## GIVEN RECORDS
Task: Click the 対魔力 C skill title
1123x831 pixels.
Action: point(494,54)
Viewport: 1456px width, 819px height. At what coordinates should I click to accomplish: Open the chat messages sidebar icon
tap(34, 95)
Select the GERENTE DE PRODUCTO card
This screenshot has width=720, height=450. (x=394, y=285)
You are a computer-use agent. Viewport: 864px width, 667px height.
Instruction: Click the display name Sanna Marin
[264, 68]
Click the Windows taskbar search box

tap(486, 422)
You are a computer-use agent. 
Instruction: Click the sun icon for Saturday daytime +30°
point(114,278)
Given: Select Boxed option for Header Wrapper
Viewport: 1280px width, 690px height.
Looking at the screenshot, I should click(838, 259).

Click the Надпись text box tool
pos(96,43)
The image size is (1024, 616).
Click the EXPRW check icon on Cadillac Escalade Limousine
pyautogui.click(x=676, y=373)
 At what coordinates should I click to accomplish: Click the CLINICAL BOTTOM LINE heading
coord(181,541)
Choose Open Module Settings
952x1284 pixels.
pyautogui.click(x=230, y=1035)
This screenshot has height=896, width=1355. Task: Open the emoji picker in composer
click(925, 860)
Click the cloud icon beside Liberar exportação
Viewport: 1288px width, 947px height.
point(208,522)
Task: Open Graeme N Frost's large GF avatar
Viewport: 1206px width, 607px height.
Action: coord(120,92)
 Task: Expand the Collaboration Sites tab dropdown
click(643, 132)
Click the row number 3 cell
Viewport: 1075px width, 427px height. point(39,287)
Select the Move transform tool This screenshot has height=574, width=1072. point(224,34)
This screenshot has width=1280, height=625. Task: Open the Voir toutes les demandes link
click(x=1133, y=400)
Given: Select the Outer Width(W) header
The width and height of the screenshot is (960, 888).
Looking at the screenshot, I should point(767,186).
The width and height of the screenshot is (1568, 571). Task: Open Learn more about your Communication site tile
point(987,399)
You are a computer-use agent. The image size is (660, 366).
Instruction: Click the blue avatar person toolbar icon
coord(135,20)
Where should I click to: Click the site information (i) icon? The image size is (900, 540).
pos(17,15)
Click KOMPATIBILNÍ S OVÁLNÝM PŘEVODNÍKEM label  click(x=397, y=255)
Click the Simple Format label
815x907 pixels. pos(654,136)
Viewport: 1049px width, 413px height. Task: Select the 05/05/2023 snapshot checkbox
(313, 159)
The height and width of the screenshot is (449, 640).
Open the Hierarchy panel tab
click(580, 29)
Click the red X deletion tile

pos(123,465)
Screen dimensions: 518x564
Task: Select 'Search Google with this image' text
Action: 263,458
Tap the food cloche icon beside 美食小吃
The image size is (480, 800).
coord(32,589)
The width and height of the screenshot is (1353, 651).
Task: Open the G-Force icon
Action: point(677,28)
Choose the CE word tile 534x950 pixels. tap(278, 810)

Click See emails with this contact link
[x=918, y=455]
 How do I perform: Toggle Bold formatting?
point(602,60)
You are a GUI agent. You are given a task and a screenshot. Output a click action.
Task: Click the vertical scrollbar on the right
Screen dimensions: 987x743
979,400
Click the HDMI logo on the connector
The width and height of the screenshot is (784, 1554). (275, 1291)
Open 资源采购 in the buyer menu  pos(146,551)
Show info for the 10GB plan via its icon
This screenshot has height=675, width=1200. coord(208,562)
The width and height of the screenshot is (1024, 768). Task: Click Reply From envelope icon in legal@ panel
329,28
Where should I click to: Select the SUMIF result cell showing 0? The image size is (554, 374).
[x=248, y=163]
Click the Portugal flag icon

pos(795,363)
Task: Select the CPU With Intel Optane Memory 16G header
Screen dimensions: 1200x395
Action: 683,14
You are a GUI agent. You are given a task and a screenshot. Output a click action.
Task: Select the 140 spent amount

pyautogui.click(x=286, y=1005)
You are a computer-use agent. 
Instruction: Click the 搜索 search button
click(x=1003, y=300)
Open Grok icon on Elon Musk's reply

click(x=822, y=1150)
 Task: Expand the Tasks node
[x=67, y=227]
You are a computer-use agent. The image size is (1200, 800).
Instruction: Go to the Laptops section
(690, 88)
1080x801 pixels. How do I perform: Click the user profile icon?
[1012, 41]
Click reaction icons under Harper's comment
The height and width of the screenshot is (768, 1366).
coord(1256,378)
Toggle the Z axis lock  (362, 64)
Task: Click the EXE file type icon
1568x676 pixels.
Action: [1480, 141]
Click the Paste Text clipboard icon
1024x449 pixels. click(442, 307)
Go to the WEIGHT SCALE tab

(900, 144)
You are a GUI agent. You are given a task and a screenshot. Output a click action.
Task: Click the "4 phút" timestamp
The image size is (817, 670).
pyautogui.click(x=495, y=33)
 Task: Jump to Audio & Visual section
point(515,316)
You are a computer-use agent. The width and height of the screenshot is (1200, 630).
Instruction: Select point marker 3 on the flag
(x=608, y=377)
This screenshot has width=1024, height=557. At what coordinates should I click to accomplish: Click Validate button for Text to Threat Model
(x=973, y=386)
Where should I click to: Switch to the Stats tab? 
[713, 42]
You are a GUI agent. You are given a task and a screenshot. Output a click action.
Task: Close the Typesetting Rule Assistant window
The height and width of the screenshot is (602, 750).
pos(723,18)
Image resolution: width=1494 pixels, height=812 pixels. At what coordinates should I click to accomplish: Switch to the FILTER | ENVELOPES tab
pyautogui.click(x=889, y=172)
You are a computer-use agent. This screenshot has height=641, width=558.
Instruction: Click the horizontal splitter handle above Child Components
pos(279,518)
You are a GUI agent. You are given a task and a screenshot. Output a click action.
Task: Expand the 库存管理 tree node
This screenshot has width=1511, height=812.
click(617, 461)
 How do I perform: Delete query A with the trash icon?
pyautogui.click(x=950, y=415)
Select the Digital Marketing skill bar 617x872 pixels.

## GOAL OF THE EXERCISE
Search term "Choose": return each line of the data that contains it.

## EXERCISE RESULT
Choose Open Module Settings
Choose the CE word tile 534x950 pixels. tap(278, 810)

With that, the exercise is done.